Je me rendis chez le curé pour le remercier d’abord, et pour le prier de me mener chez l’homme qui m’avait obligé et qui se nommait Montigré. Le curé me dit que cette visite était impossible, car le pays en serait aussitôt averti, et que cela exciterait de mauvais propos, mais il m’assura que le gentilhomme viendrait me rejoindre le lendemain, incognito, à Orléans, et qu’il me verrait à l’auberge de l’Écu-de-France.

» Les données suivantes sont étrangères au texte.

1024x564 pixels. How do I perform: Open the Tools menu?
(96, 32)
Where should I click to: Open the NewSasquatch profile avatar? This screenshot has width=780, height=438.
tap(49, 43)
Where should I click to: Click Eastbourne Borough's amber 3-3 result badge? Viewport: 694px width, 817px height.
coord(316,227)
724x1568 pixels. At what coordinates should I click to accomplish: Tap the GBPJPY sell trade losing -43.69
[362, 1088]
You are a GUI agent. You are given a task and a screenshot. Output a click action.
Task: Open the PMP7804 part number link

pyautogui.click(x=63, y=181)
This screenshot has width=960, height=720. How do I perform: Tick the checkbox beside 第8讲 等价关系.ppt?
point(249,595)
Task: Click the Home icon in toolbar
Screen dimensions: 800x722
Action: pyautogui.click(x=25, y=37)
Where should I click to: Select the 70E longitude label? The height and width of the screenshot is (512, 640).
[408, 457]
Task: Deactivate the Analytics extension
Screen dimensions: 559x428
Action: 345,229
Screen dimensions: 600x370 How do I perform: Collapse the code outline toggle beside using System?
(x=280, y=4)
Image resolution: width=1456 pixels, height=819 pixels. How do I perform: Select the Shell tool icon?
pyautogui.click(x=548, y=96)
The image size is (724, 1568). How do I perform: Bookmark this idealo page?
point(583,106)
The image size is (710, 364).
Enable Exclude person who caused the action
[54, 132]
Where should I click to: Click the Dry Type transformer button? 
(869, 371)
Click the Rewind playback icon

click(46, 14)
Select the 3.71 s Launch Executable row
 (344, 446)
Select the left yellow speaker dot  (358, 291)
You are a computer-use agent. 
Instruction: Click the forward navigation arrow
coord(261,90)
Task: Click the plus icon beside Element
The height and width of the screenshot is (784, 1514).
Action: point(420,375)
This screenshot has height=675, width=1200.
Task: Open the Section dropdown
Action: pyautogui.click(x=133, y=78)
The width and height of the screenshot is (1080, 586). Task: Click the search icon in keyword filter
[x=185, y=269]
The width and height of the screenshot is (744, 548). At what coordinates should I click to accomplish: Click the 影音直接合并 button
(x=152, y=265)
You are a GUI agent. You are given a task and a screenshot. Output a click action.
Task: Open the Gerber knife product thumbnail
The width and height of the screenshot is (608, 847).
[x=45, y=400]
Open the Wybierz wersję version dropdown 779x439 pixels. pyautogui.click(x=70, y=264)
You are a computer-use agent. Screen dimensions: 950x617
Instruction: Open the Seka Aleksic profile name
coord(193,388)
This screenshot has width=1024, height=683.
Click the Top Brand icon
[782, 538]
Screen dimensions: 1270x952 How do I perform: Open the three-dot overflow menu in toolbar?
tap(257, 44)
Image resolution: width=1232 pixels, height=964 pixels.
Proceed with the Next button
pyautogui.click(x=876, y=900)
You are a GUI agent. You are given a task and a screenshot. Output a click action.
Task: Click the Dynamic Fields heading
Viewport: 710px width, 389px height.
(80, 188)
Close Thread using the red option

Pour mon ennemi, il m’avertit qu’il était inutile que je courusse à sa recherche, car ce Rosnay, prévenu à l’avance de ma sortie de prison, s’était hâté de mettre cinquante lieues entre nous deux, en se sauvant à cheval dans une de ses terres. Je trouvai cette prudence digne de lui, et ne soufflai mot au curé de mes projets : ceux qui menacent le plus, ne sont pas toujours les plus dangereux.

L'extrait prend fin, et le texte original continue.